2.1 These terms and conditions apply to any Works and/or Goods supplied by the Company to the Client.

3) FORMATION OF CONTRACT

3.1 All Works sold by the Company to the Client are subject to the Company’s terms and conditions and these shall take precedence over any terms and conditions referred to on any Client documentation.

 

3.2 Agreement to the quote will enter the Client in to a contract with the company and the client agrees to the terms and conditions or the company.

 

3.3 Depending on size of job a contract:

(A) Small jobs will be subject to T&C’s.

(B) Large jobs will have a contract made for special requirements

 

 

4) QUOTATIONS

4.1 The prices, quantities and lead-time stated in any quotation by the Company are given as a best commercial estimate based on the information available at the time of quotation, unless otherwise agreed between the Parties.

 

4.2 All quotations are valid for a period of 30 days from date of quotation unless otherwise stated.

 

4.3 Quotations will be deemed to have been accepted and orders confirmed when one or more of the below have been received by the Company:

- Written confirmation from the Client by way of Text, Email or Post

 

5) LEAD-TIME

5.1 The Company shall make best endeavours to complete the Works within the quoted time. If this is not achievable, the Client will be informed as soon as is practically possible and a revised lead-time will be given.

 

 

 

6) RIGHT TO SUB CONTRACT

 

6.1 The Company shall be entitled to sub-contract all or any part of the Works, unless otherwise agreed between The Parties.

 

7) RISK OF LOSS, DAMAGE AND RETENTION OF TITLE

 

7.1 The risk of loss and damage to the Goods shall pass to the Client immediately upon delivery to the Client or location at which the Works are to be carried out.

 

7.2 The Company will take all reasonable steps to ensure the protection from loss, damage or destruction during Works carried out for the Client.

 

7.3 Whilst the Company carries out the Works, it may be necessary to leave tools or equipment on Site. In such instances the Client will be informed and should therefore ensure all equipment is covered under the relevant insurance held by the Client.

 

7.4 All Goods and certificates shall remain the property of the Company until full payment has been received, when full title will pass to the Client.

8) PAYMENTS

 

8.1 For Works carried out by the Company with a lead-time longer than 30 days, the Company shall be entitled to instalment invoices on a weekly basis unless otherwise agreed between The Parties. A final invoice shall be issued by the Company to the Client when final work has been done.

 

8.2 All invoices issued by the Company shall be paid by the Client within seven (7) days of the date of invoice for interim invoices.

 

8.3 Invoices must be paid 14 days (Domestic) of the date of invoice for invoice unless otherwise agreed in writing.

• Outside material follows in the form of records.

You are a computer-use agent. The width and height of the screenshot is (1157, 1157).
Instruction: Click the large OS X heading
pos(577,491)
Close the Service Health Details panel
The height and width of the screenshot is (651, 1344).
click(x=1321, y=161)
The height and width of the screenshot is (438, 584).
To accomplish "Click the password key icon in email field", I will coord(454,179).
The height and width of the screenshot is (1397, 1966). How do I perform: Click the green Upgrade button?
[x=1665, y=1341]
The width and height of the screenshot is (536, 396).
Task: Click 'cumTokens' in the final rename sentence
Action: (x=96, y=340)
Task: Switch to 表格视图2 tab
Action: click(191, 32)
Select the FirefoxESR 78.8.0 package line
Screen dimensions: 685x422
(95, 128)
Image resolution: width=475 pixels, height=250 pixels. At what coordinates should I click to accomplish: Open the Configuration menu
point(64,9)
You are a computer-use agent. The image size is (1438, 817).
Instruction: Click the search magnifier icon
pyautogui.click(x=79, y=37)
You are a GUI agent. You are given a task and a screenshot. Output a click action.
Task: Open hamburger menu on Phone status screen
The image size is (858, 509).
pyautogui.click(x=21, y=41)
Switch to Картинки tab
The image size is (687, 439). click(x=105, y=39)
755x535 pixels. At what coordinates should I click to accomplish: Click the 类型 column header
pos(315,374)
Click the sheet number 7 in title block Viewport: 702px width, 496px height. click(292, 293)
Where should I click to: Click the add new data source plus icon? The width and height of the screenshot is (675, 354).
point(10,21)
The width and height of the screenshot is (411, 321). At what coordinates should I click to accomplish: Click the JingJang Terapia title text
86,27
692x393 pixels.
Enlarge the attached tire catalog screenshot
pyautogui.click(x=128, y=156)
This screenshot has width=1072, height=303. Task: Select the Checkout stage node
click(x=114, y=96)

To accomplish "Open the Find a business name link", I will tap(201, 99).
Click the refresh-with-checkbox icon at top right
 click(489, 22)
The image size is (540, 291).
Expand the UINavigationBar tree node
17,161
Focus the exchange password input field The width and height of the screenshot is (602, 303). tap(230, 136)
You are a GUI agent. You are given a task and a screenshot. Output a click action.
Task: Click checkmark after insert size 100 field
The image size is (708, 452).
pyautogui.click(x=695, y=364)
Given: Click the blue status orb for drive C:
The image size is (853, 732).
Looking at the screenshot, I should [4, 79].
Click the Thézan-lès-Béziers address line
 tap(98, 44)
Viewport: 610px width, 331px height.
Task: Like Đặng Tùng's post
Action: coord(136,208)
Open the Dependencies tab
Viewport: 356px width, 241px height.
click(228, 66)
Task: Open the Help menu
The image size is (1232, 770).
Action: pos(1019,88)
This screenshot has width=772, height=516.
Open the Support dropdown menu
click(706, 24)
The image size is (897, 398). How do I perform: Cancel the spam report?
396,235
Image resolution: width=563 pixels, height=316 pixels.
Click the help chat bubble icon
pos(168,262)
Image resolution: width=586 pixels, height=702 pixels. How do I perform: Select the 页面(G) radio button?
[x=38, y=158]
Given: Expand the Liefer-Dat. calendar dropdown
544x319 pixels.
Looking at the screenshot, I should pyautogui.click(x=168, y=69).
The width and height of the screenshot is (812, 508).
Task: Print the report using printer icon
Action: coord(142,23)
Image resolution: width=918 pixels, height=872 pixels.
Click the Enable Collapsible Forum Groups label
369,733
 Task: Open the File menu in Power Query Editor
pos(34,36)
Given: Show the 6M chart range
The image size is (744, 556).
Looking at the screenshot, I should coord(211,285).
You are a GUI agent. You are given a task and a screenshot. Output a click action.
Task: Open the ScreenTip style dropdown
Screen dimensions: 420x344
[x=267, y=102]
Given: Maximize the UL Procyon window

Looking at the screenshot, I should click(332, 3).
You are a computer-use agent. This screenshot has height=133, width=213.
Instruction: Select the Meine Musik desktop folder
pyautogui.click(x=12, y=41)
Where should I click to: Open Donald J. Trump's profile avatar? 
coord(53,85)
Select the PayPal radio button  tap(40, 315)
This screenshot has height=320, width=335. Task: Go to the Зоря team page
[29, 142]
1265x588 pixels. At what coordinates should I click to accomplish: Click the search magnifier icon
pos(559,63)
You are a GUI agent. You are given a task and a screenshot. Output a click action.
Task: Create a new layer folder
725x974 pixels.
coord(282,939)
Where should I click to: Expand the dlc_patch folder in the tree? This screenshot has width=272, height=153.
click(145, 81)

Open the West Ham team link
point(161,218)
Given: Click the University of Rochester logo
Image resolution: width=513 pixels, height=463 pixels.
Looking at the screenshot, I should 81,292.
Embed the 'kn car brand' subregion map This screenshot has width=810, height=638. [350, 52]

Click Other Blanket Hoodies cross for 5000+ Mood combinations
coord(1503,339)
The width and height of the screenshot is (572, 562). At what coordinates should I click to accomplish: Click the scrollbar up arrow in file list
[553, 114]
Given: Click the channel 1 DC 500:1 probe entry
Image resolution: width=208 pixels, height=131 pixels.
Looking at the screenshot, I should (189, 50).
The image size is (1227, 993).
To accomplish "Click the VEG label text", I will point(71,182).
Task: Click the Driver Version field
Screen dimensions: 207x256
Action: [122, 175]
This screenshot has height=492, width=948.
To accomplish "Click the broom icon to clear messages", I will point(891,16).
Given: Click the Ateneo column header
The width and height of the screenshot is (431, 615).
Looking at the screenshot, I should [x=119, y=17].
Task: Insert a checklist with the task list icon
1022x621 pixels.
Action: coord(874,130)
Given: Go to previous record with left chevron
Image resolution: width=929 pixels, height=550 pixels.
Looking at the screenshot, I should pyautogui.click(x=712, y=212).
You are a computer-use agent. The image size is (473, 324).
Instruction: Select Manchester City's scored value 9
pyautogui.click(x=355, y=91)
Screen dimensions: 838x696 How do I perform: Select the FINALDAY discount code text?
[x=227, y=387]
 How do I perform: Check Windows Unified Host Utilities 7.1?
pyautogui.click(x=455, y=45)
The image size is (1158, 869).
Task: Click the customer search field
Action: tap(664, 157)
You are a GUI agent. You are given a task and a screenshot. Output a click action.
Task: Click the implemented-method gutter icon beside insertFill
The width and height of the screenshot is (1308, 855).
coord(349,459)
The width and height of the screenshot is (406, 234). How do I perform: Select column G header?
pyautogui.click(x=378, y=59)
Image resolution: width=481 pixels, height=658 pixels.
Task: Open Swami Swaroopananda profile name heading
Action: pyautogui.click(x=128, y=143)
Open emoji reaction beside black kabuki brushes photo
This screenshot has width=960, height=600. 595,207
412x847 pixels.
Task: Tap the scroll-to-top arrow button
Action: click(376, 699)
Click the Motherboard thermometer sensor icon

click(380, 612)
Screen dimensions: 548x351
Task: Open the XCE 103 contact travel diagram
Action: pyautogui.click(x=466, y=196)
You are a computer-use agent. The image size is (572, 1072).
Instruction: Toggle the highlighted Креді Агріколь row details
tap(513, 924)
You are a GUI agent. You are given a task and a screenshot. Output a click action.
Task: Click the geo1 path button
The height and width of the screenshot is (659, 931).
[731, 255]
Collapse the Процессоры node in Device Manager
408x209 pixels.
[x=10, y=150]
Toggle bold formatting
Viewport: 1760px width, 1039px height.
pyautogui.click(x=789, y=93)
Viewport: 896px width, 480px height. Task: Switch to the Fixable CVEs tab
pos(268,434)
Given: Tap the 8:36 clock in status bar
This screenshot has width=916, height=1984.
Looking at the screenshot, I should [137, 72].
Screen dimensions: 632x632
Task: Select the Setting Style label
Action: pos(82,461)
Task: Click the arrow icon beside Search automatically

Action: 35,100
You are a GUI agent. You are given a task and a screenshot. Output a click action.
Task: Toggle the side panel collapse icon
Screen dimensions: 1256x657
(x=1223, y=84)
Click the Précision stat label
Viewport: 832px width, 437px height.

30 Days (commercial) or agreed payment plan

 

8.4 If any amount of an invoice is disputed, the Client shall inform the Company of the grounds for dispute in writing within five (5) working days from date of invoice. During this period of resolution the Client shall pay to the Company the value of the invoice, less the disputed amount, in accordance with these payment terms. Upon settlement of the dispute, any outstanding sum shall be payable in accordance with these payment terms.

 

8.5 In the event of late payment, where the Client has not issued a dispute in accordance with Clause 8.3, the Company may charge a £25 fee for each and every reminder document issued.

 

8.6 In the event of late payment, where the Client has not issued a dispute in accordance with Clause 8.3, the Company may charge interest on the amount outstanding at a rate of 8% above the Bank of England base rate for each full working day overdue, until the date of payment.

 

8.7 Any Certificates shall be issued to the Client on completion and full payment have been received.

 

8.8 In the event of non-payment, the Client shall be liable for all costs related to collection of payment up to and including costs and fees incurred and time wasted.

 

9) ADDITIONAL WORK

 

9.1 Any issues found that may incur extra costs shall be notified to the Client as soon as possible and options shall be discussed.

 

9.2 Any additional work incurred due to request or matter arising shall be chargeable at our normal hourly rate unless agreed otherwise in writing.

 

9.3 If the Company highlights a danger the Company reserves the right to isolate this danger until further action can be taken.

 

10) CHARGES

 

10.1 A call out charge of £50 within our normal working hours of 9am to 5pm Monday to Friday and £75 outside of these normal working hours is charged to the Client for each requested visit. This covers the first hour of Labour and is still chargeable if the electrician is not needed on arrival.

 

10.2 An hourly rate of £30 per hour is chargeable and is billed in hourly units.

 

10.3 Any trips to the suppliers to get parts is chargeable at the relevant rate and the Client may also be charged travel costs, not including arrival and departure to and from site per each working day unless previously agreed in writing.

 

10.4 Goods supplied shall be sourced from the Company's trusted suppliers, if the Client wishes to source goods themselves to meet the Clients budget, the Company shall fit them providing they meet current regulations. The company take no responsibility for any goods sourced in this manner.

 

10.5 Duplicate certificates can be provided at a cost of £15 per A4 sheet of paper.

 

11) CANCELLATION

 

11.1 In the event the Client wishes to cancel an order, they must notify the Company in writing as soon as is practically possible. In such instances the Company is entitled to invoice the Client for any losses, including, but not limited to materials, labour, sub-contractor charges and expenses already incurred by the company

 

11.2 Any materials that have been ordered for the job may be liable to a 10% restocking fee.

 

11.3 After a quote, the Client shall have a 14 day cooling off period. If the Client wants the work doing before the end of this period, then the Client must sign a waiver to allow this.

 

11.4 Emergency call-outs are exempt from the 14 day cooling off period.

 

12) CONFIDENTIALITY

 

12.1 The Parties shall maintain strict confidence and shall not disclose to any third party any information or material relating to the other or the other’s business unless prior written agreement has been given.

 

12.2 Emails between the Client and the Company shall be confidential

 

13) WARRANTY

 

13.1 If, after the Company shall have carried out works, the Client is not wholly satisfied with the works, then the Client shall give written notice in writing within 12 months to the Company and shall afford the Company, and its insurers, the opportunity of both inspecting such works and carrying out any necessary remedial works if appropriate. The Client accepts that if he fails to notify the Company as aforesaid then the Company shall not be liable in respect of any defects in the works carried out.

 

13.2 The guarantee shall be for labour only in respect of faulty workmanship for 12 months from the date of completion with the manufacturer’s warranty in force.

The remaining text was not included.